* _Aim_: Rewrite each line of the data below, replacing "screenshot" with "screen capture" and leaving everything else unchanged.

◇ ◇ ◇ ◇

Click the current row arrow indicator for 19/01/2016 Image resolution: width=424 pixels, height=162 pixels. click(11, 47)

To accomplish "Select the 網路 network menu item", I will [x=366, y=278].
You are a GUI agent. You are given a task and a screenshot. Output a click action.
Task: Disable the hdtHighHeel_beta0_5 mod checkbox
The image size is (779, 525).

◇ ◇ ◇ ◇

* _Problem solution_:
Click the current row arrow indicator for 19/01/2016 Image resolution: width=424 pixels, height=162 pixels. click(11, 47)

To accomplish "Select the 網路 network menu item", I will [x=366, y=278].
You are a GUI agent. You are given a task and a screen capture. Output a click action.
Task: Disable the hdtHighHeel_beta0_5 mod checkbox
The image size is (779, 525).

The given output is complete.